------ DATASET EXCERPTS

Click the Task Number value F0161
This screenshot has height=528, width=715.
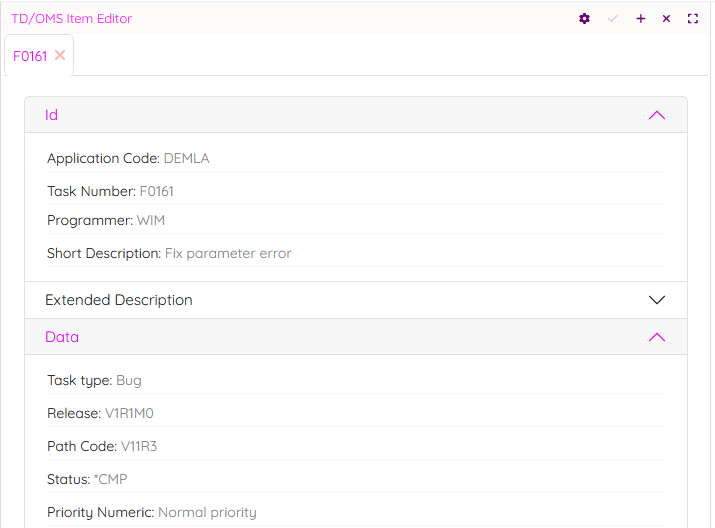click(x=156, y=191)
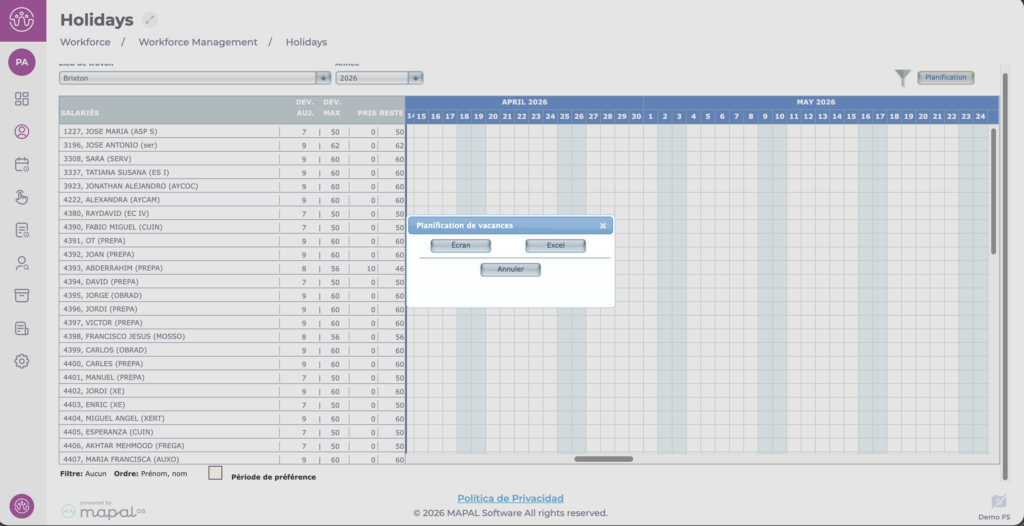Export vacation planning via Excel button
This screenshot has width=1024, height=526.
(555, 245)
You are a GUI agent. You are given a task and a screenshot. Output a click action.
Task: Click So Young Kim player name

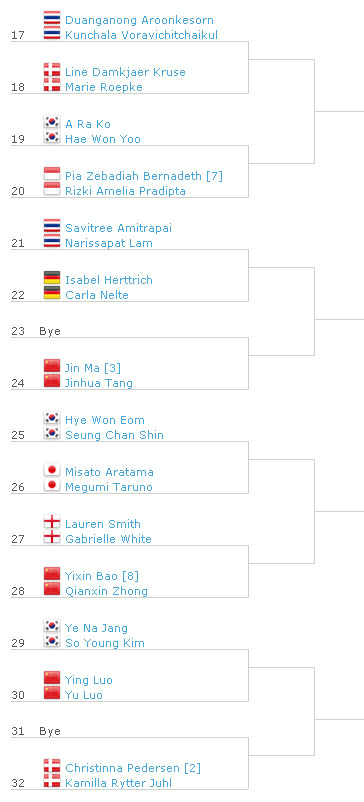pos(105,643)
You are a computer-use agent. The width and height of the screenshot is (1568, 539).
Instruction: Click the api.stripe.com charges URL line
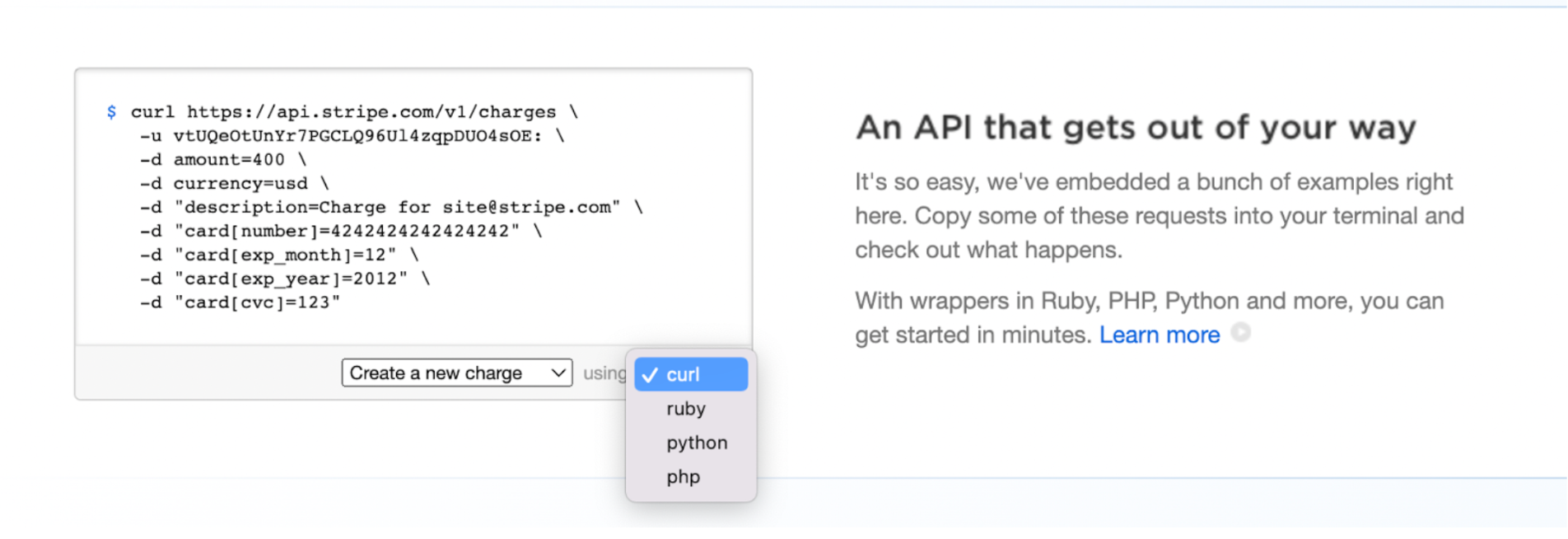tap(371, 112)
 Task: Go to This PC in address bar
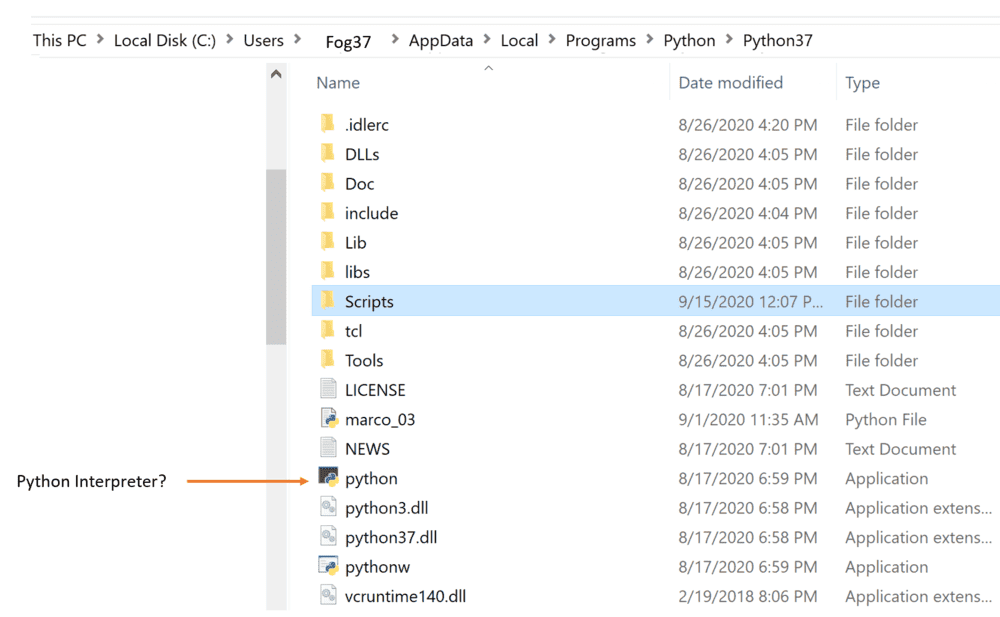[x=59, y=41]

------------

PROBLEM TO WORK ON → With the pictures dropped, write out all of the entries word for word.

REPLY TO THE EXERCISE →
Click the Task Number value F0161
This screenshot has height=528, width=715.
click(x=156, y=191)
Export vacation planning via Excel button
This screenshot has width=1024, height=526.
(555, 245)
You are a GUI agent. You are given a task and a screenshot. Output a click action.
Task: Click So Young Kim player name

pos(105,643)
You are a computer-use agent. The width and height of the screenshot is (1568, 539).
Instruction: Click the api.stripe.com charges URL line
tap(371, 112)
 Task: Go to This PC in address bar
[x=59, y=41]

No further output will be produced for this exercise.